==== Dataset extract

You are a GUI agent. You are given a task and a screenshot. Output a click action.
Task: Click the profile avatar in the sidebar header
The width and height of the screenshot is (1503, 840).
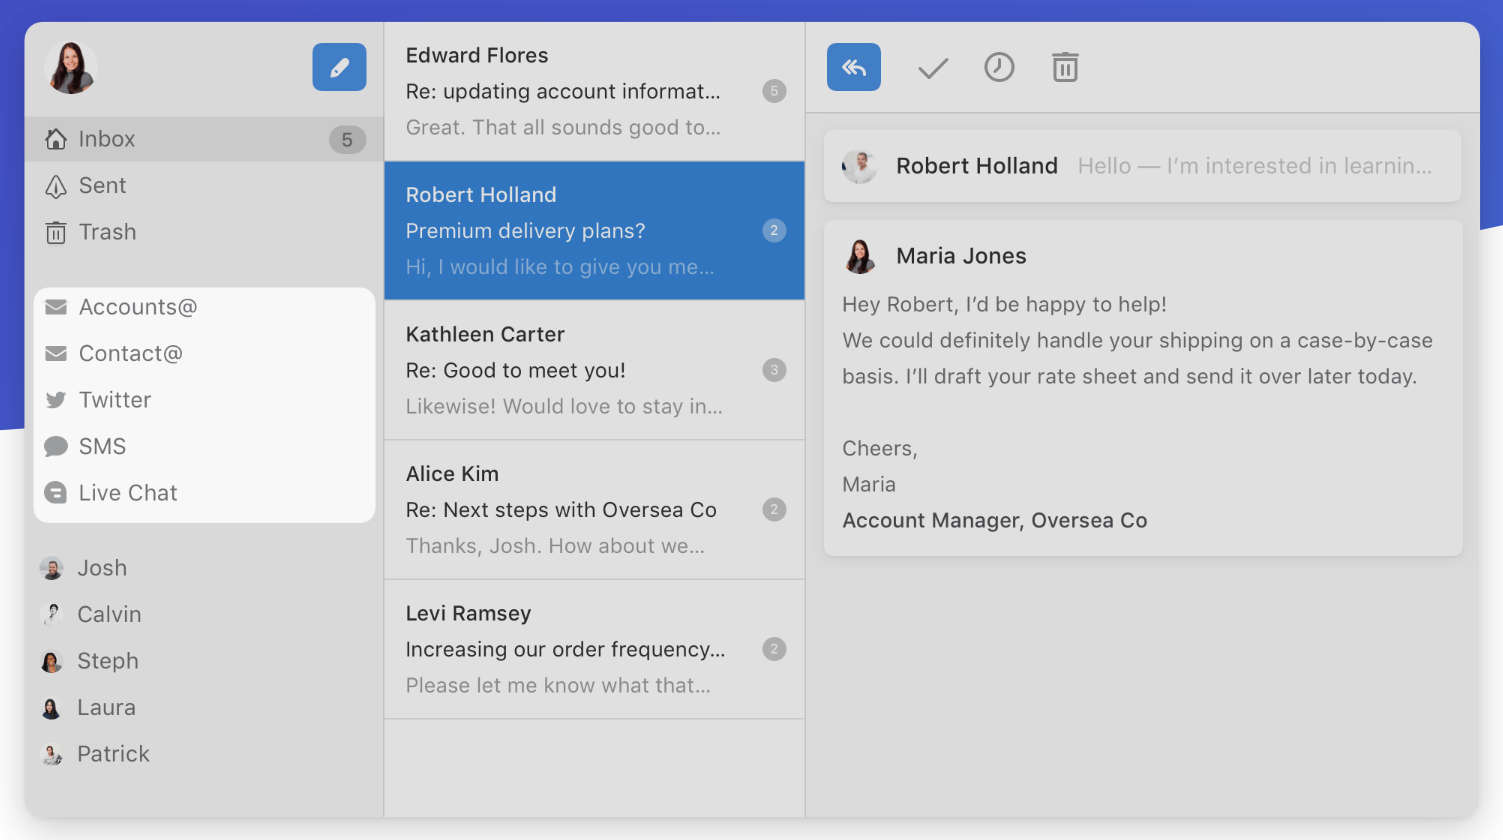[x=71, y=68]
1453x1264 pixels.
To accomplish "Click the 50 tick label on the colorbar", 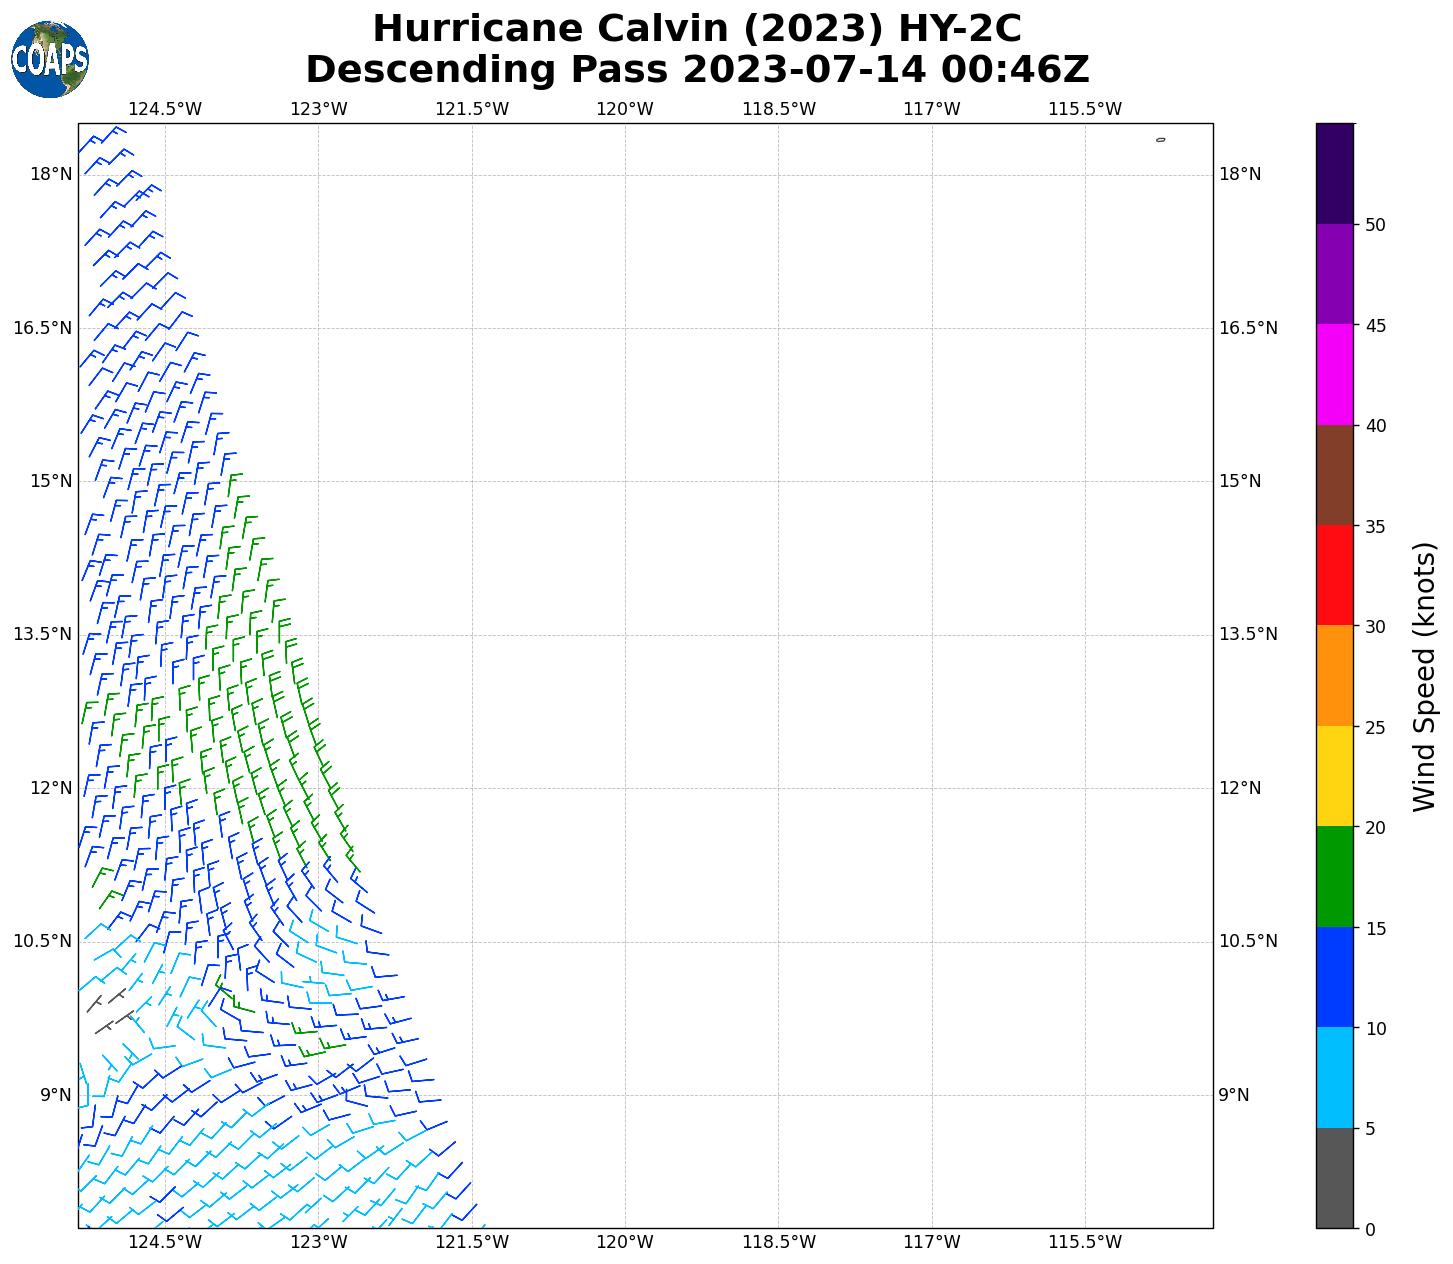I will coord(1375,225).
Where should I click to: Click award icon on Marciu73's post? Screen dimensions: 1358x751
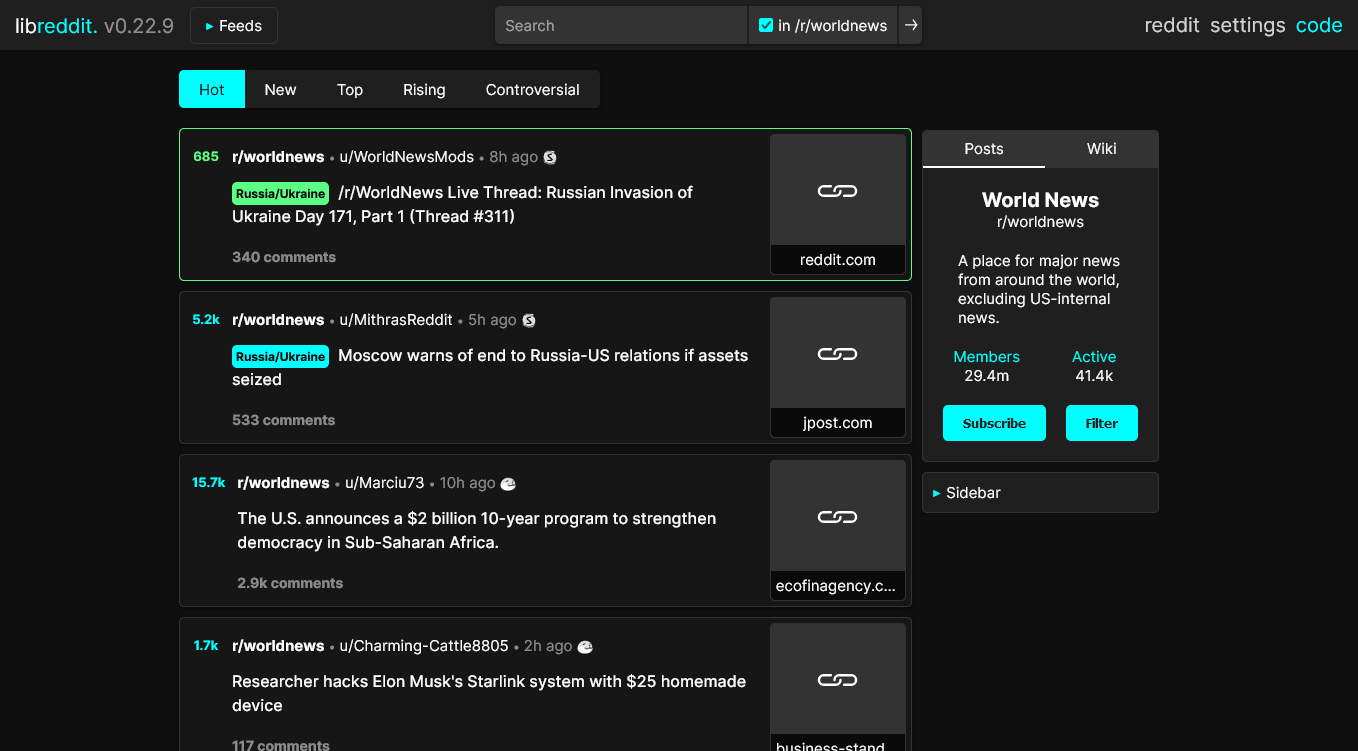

========

§ **Required work**
Repeat word for word the lines above, from the first entry through the line containing "1453x1264 pixels.", with both ends kept and the pictures dropped.

§ **Finished exercise**
You are a GUI agent. You are given a task and a screenshot. Output a click action.
Task: Click the profile avatar in the sidebar header
The width and height of the screenshot is (1503, 840).
[x=71, y=68]
1453x1264 pixels.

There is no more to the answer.